Si fa un gran parlare di moda sostenibile e iniziative eco-compatibili per i consumi, e in qualche modo vestirsi con coscienza è diventato più facile. Al contempo, non sono poche le persone che ordinano online e restituiscono i capi dopo pochi giorni: si ordinano più capi del dovuto, si fa l’unboxing del pacco su Instagram, e poi si restituisce quasi tutto. Negli Stati Uniti, lo ammette il 33% di chi fa parte della Generazione Y. La pratica si chiama wardrobing, e come contropartita porta molti rivenditori ad aumentare i prezzi per coprire i costi dei resi.
Qualcuno corre ai ripari. Sia ASOS che Harrods hanno attivato un sistema di blacklist e disattiveranno qualsiasi account che adotta uno schema insolito di attività di reso. La startup MyVerte sta introducendo una valutazione in stile Uber basata sull’attività di reso di ciascun consumatore.
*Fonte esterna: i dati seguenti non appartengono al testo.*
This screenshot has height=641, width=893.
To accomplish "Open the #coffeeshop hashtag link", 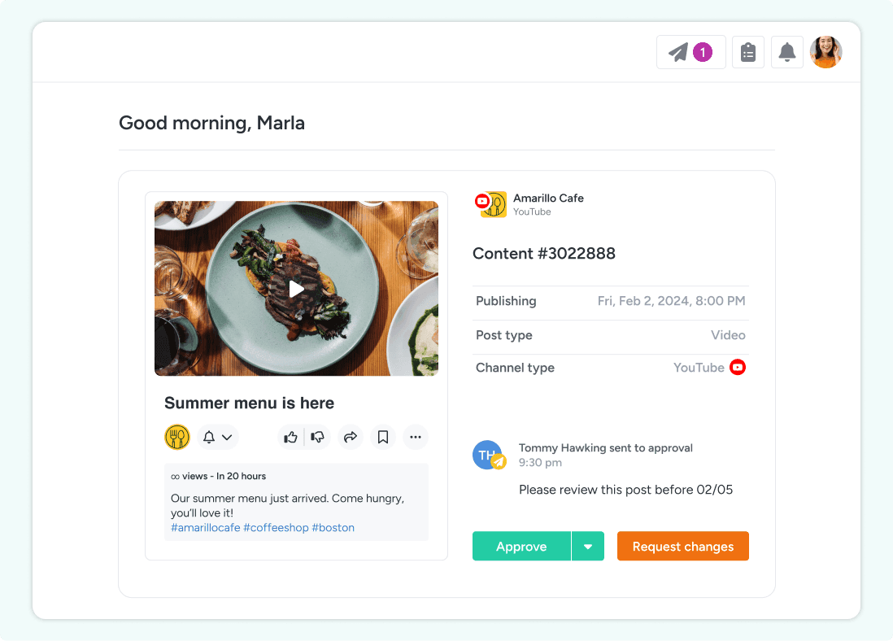I will (277, 528).
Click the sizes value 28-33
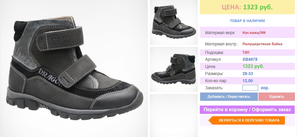 point(248,74)
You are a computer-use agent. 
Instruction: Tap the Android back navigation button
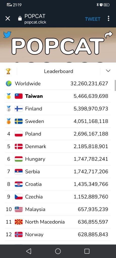29,251
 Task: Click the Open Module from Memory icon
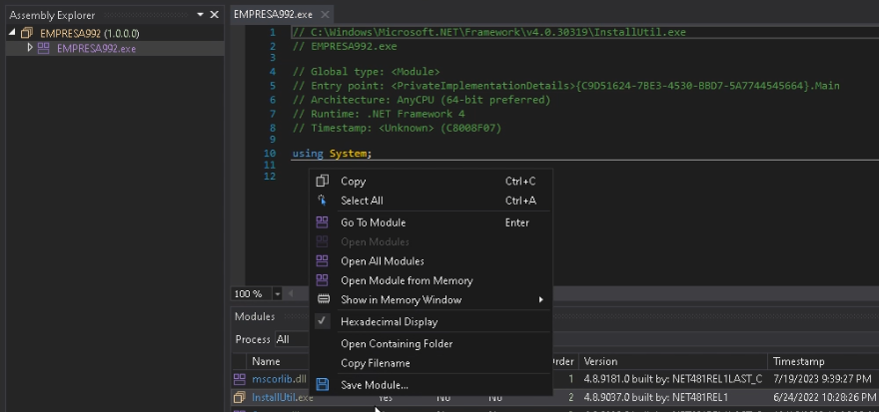[322, 280]
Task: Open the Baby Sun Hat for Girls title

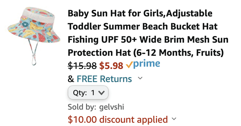Action: point(148,33)
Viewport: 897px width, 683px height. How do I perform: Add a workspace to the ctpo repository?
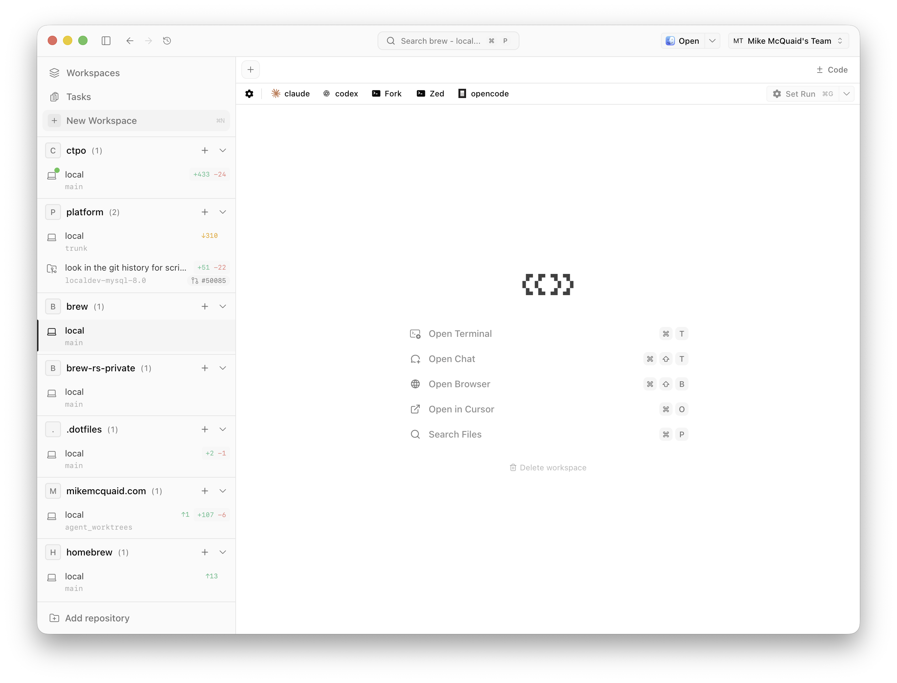point(205,150)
Se qualcuno restituisce troppi articoli, il suo rating scenderà e i marchi che non vogliono gestire alcuna restituzione possono arrivare addirittura a bloccarlo.
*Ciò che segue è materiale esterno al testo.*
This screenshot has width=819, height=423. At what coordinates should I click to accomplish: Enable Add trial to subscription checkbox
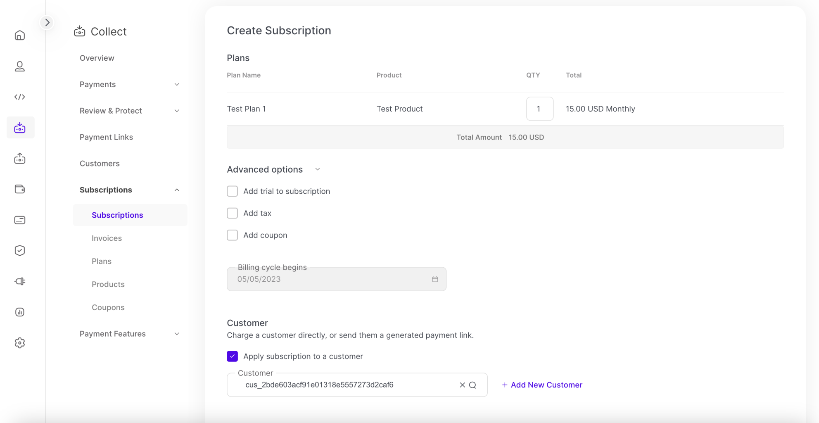pos(233,191)
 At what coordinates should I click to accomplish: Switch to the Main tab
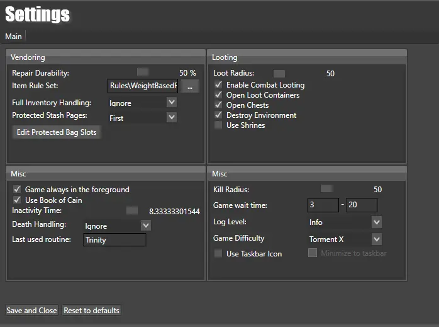click(x=13, y=37)
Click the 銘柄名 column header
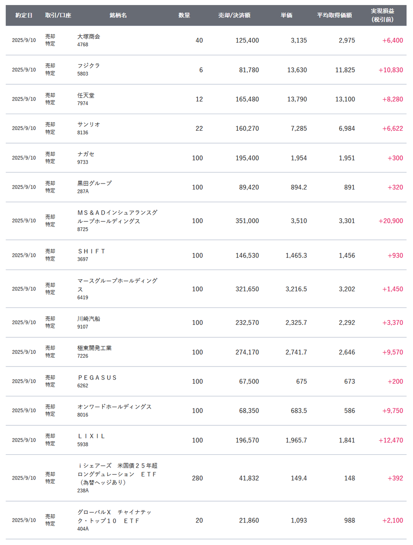The width and height of the screenshot is (413, 545). [x=118, y=15]
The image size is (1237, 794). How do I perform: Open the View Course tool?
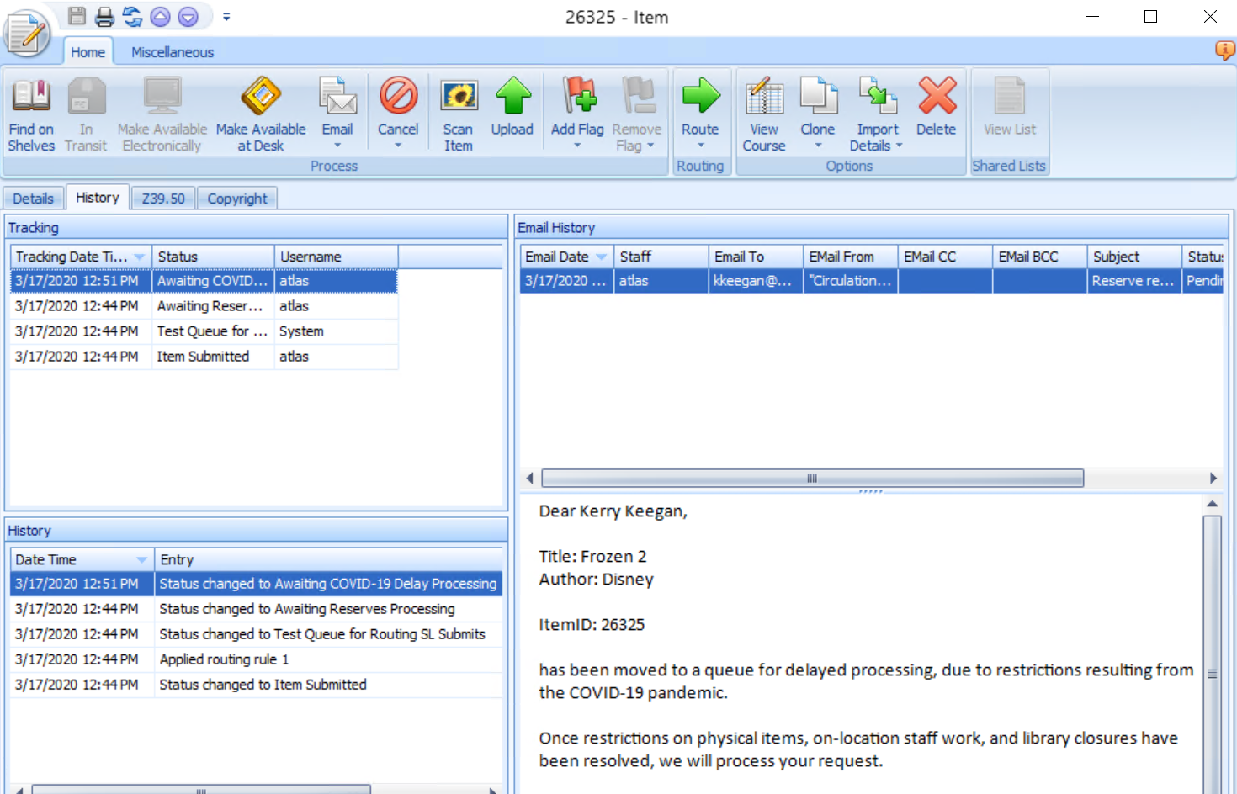[764, 97]
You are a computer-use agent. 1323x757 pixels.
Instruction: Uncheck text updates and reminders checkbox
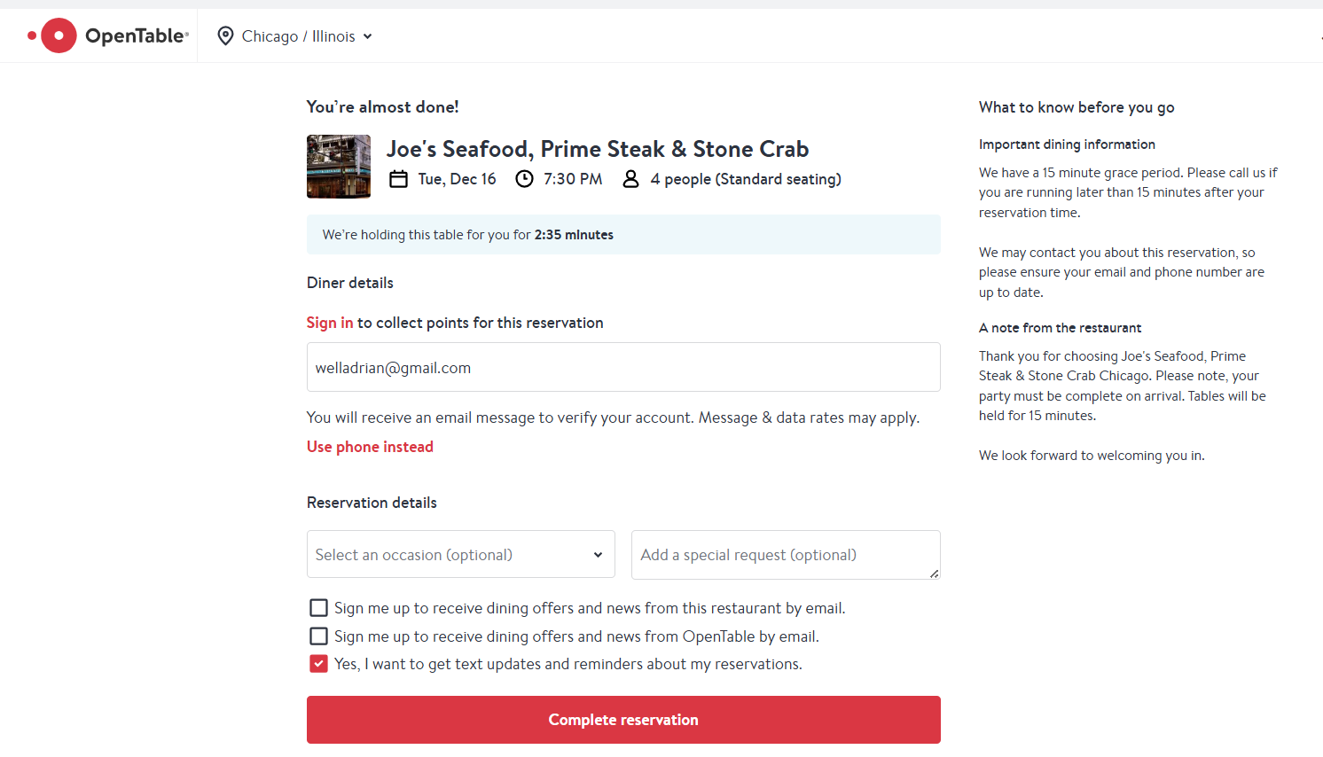click(x=318, y=664)
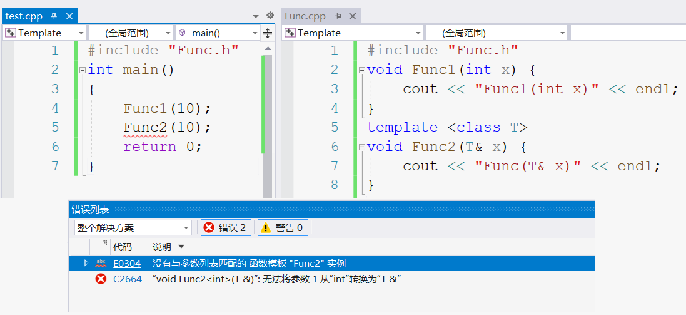Open the 整个解决方案 scope dropdown

click(x=133, y=228)
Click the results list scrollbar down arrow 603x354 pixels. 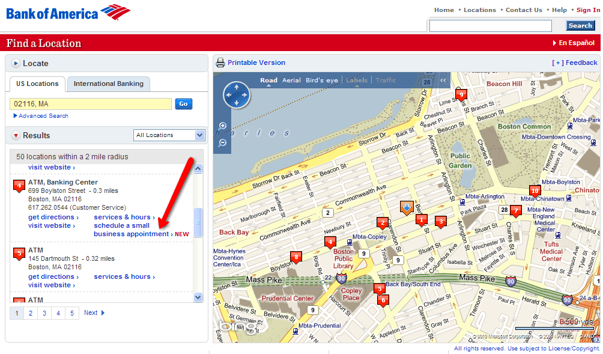[x=198, y=297]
Come in tanti altri contesti, come il viaggio, la sostenibilità e la trasparenza stanno diventando fattori chiave per lo shopping online – e vale anche per i resi e gli imballaggi che rispettano l’ambiente. Anche Amazon ha iniziato a bloccare alcuni clienti che abusavano della sua politica di restituzione. Ciò va di pari passo con l’evoluzione della tendenza generale verso la moda green e il relativo lancio di nuovi prodotti.
Ad esempio, se date un’occhiata alla sua comunicazione, il brand di scarpe neozelandese Allbirds è orgoglioso del proprio impegno ambientale e consapevole della comunità che ha intorno. Allo stesso modo, l’australiana Outland Denim è stata nominata tra le aziende di moda più sostenibili al mondo. O ancora, il progetto di moda sostenibile made in Europe Iluut – ideato da tre ragazze di tre diversi paesi (Italia, Finlandia e Gran Bretagna) unite dalla volontà di creare capi belli, etici e a prezzi accessibili.
E ancora: di recente IKEA ha aperto il suo primo negozio sostenibile a Greenwich, Londra; il marchio di bellezza RMS Beauty ha iniziato a confezionare i suoi prodotti quasi interamente con il vetro, anzichè con la plastica – e Plaine invece con l’alluminio. Nel settore alimentare, AlterEco ha invece lanciato la sua gamma di involucri compostabili.
Ma oltre alle soluzioni più ovvie, come preferire materiali riciclati e riciclabili per il packaging, i brand possono ingegnarsi ulteriormente. Loop ha collaborato con P&G per offrire un approccio a rifiuti zero: la piattaforma offre ordini in imballaggi personalizzati e durevoli, progettati per essere riutilizzati. Fornisce inoltre merci in appositi contenitori, piuttosto che in confezionamenti tradizionali, riducendo gli sprechi.
Il noleggio sta emergendo anche nel settore moda. Date un’occhiata, per esempio, alla piattaforma peer-to-peer By Rotation, che consente agli utenti di noleggiare solo ciò di cui hanno bisogno e di prestare quello che non usano di frequente. Un affitto in piena regola.
Un altro modo per combattare gli sprechi (e i resi) è trovare il modo di far trovare – e provare – un prodotto giusto alle persone. Nike sta lanciando un servizio di scansione dei piedi, Nike Fit, che secondo TechCrunch utilizza una “combinazione proprietaria di computer vision, scienza dei dati, apprendimento automatico, intelligenza artificiale e algoritmi di raccomandazione per trovare la giusta misura“. Allo stesso tempo, il programma di styling virtuale di Levi’s usa un chatbot intelligente che aiuta i clienti a trovare il perfetto paio di jeans: progettato con tecnologia TrueFit, considera diversi fattori – come la forma delle gambe – per restituire le migliori raccomandazioni possibili.
Nel frattempo, sono soprattutto le realtà più piccole a muoversi con più agilità, anche in settori inaspettati, come quello del vino – Garcon Wines offre bottiglie di vino piatte ecologiche – e dell’acqua – Just Water confeziona l’acqua nella carta, con i tappi di canna da zucchero.